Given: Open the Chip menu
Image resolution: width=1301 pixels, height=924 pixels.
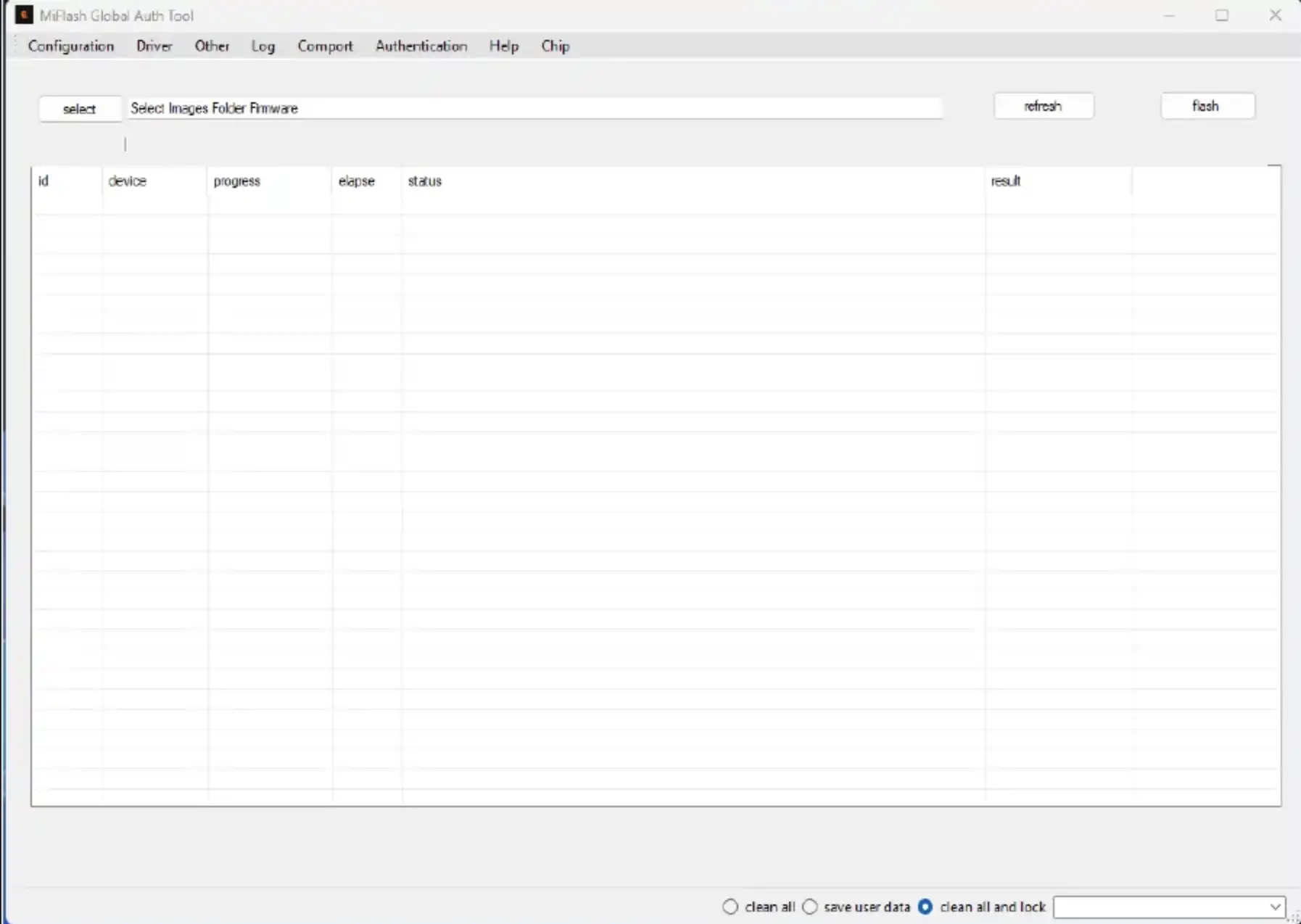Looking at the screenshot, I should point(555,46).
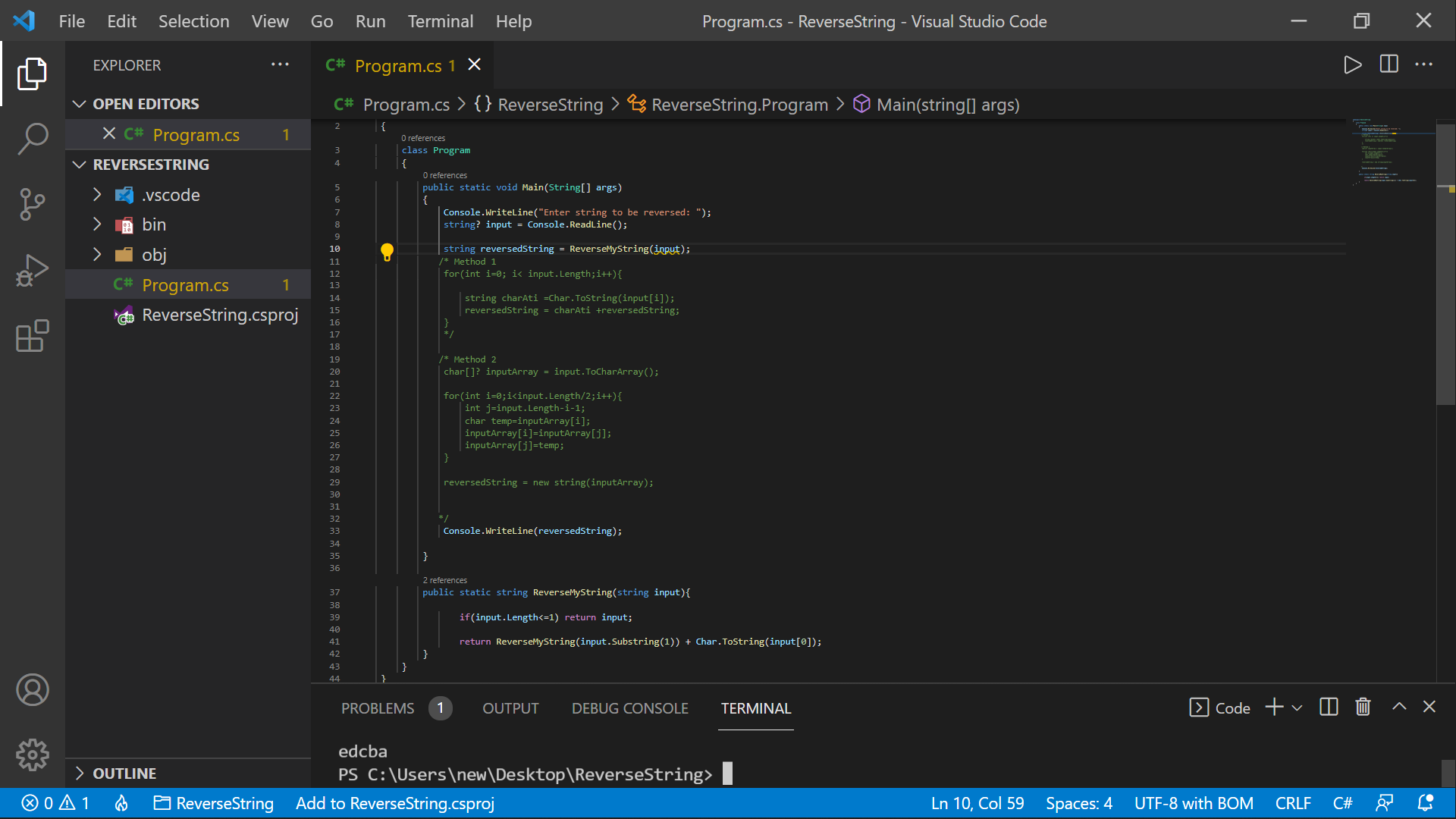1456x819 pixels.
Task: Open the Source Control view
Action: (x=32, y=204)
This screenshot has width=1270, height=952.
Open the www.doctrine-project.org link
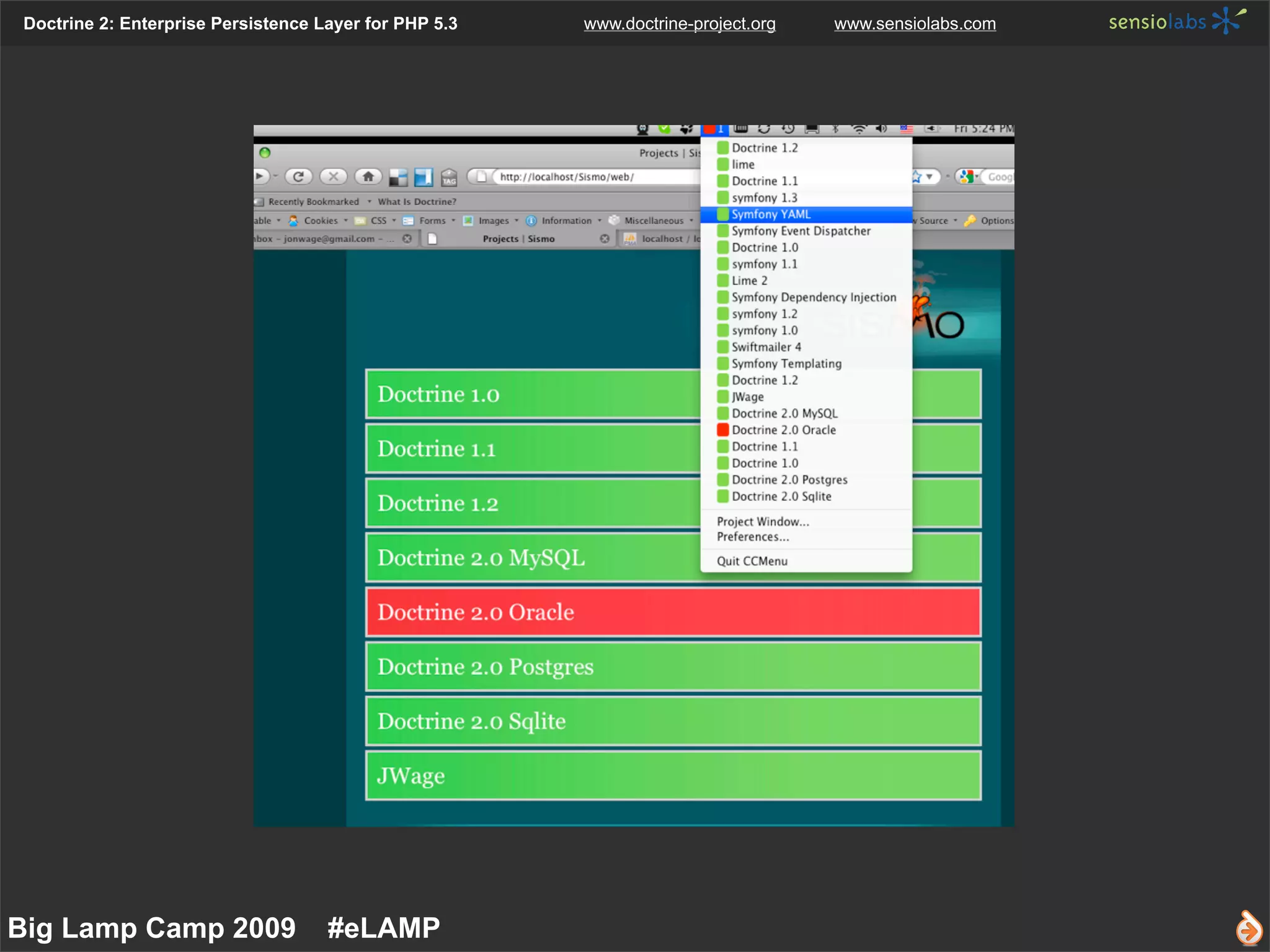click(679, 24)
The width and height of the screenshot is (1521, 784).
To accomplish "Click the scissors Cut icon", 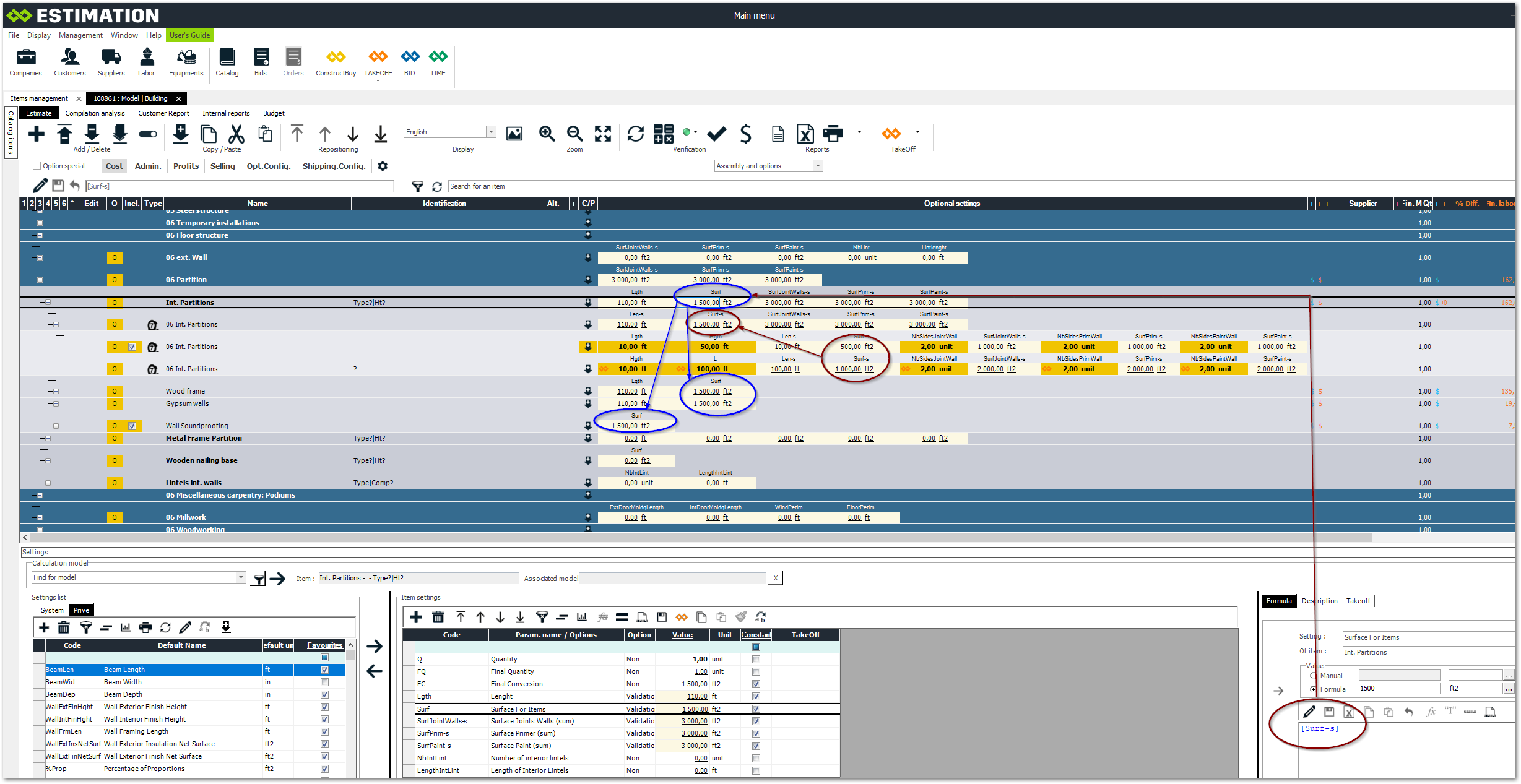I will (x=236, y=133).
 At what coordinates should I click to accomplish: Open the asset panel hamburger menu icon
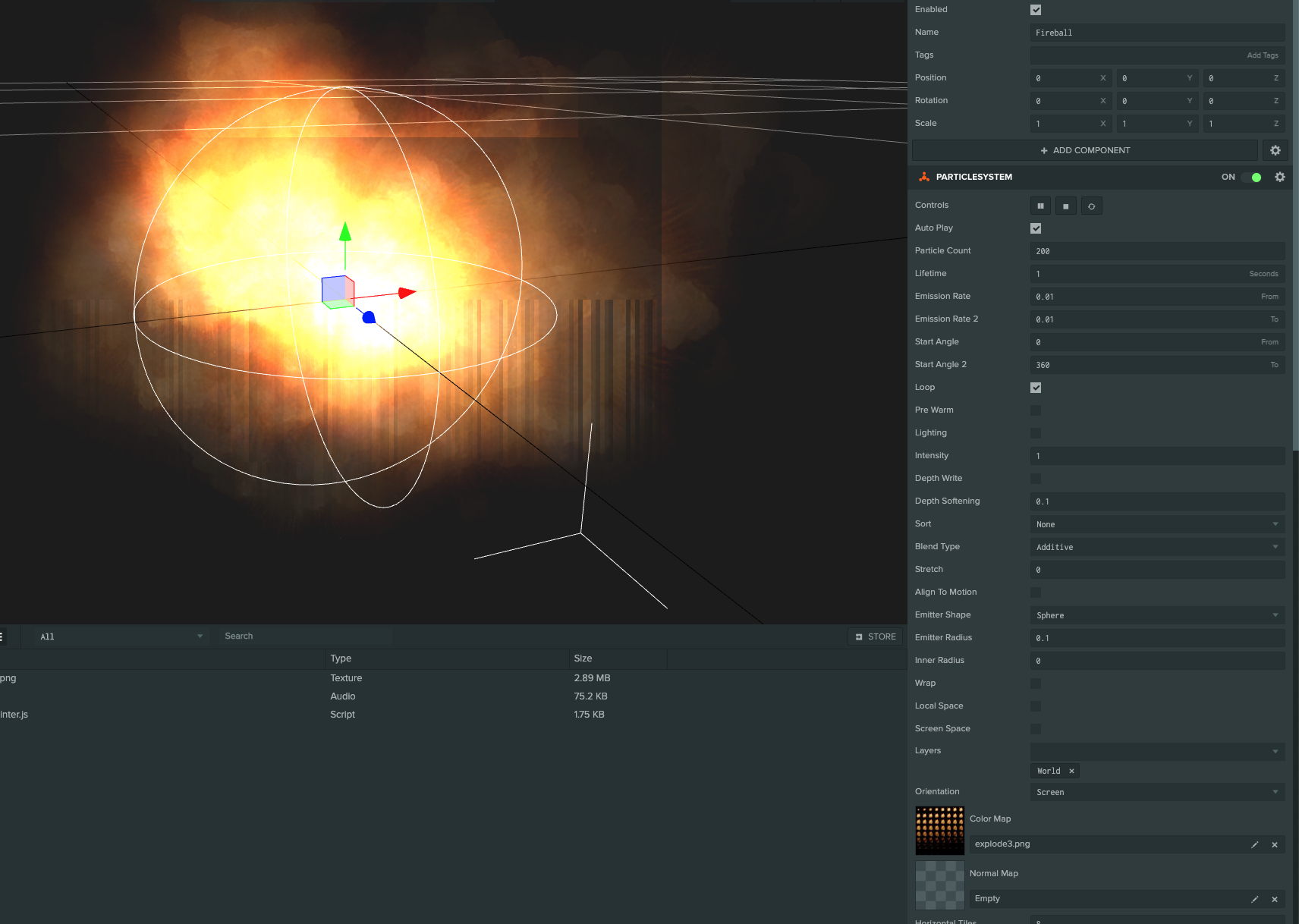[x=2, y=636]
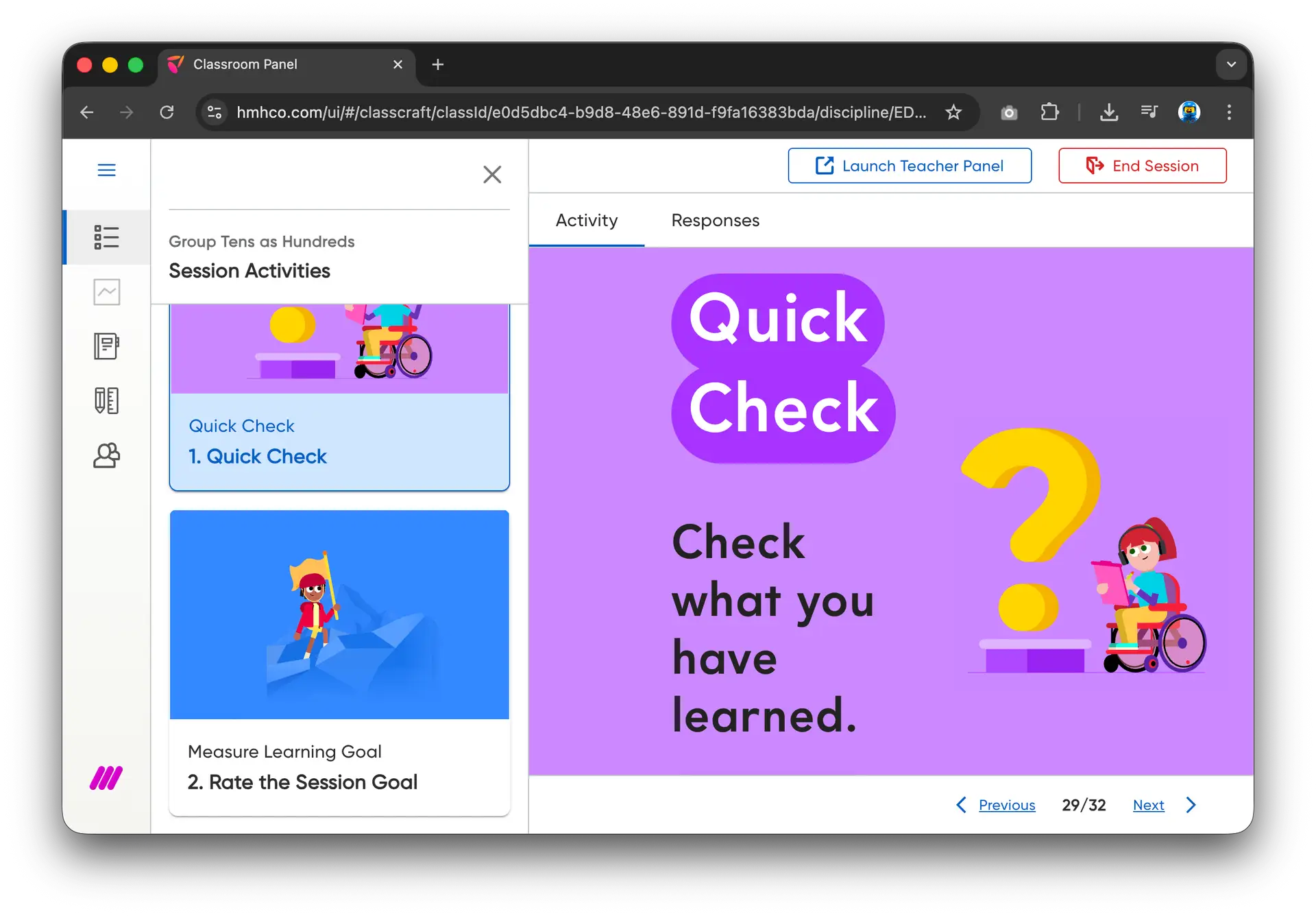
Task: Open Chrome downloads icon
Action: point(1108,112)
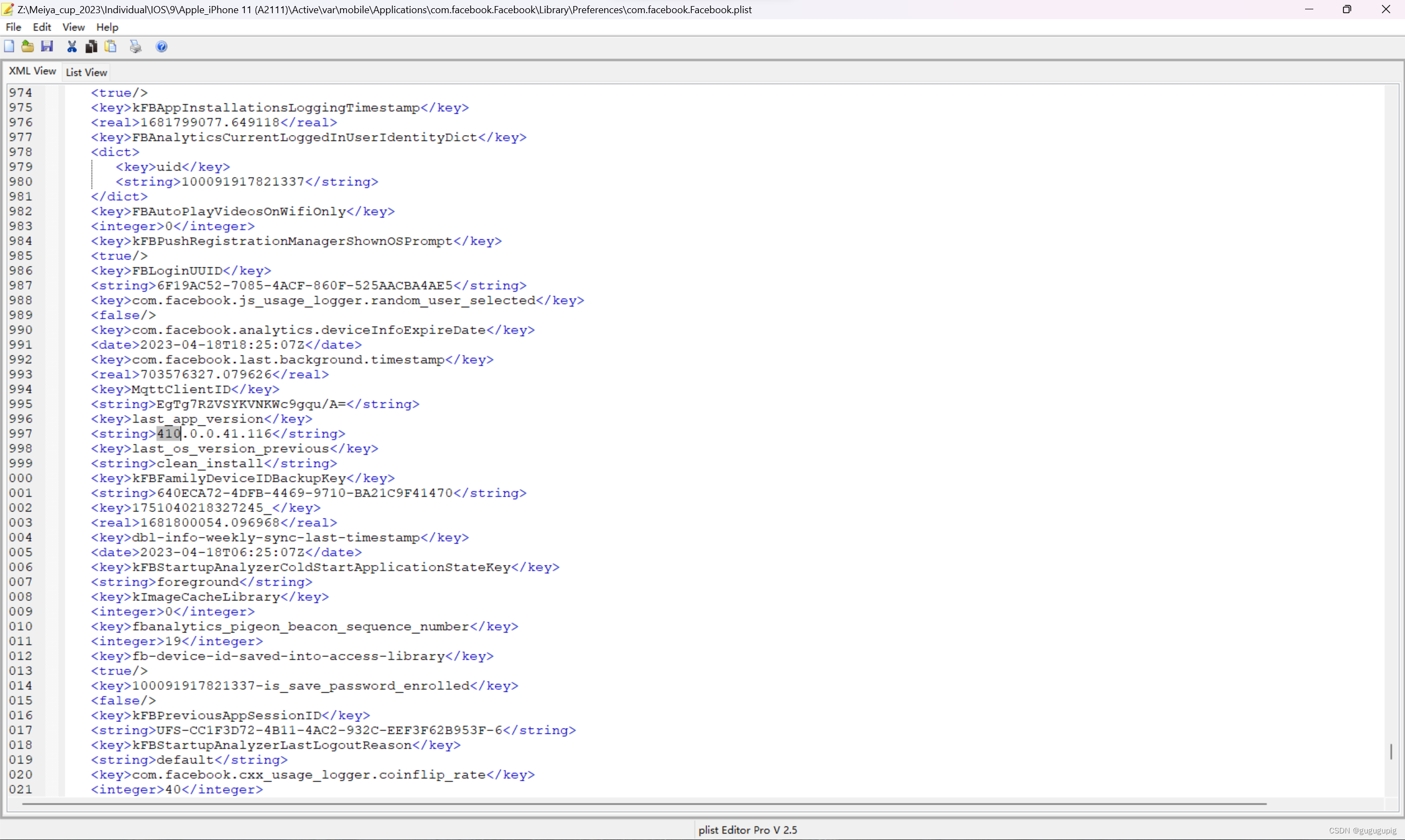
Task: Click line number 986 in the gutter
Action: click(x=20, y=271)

....

▶ _Aim of the exercise_
Repeat word for word, and nothing more, the lines between the line containing "At what coordinates" and the last line of the records above, inclusive, without pictures.

▶ _Completed exercise_
 At what coordinates should I click to accomplish: Open the asset panel hamburger menu icon
[x=2, y=636]
Task: Open Chrome downloads icon
Action: point(1108,112)
Task: Click line number 986 in the gutter
Action: click(x=20, y=271)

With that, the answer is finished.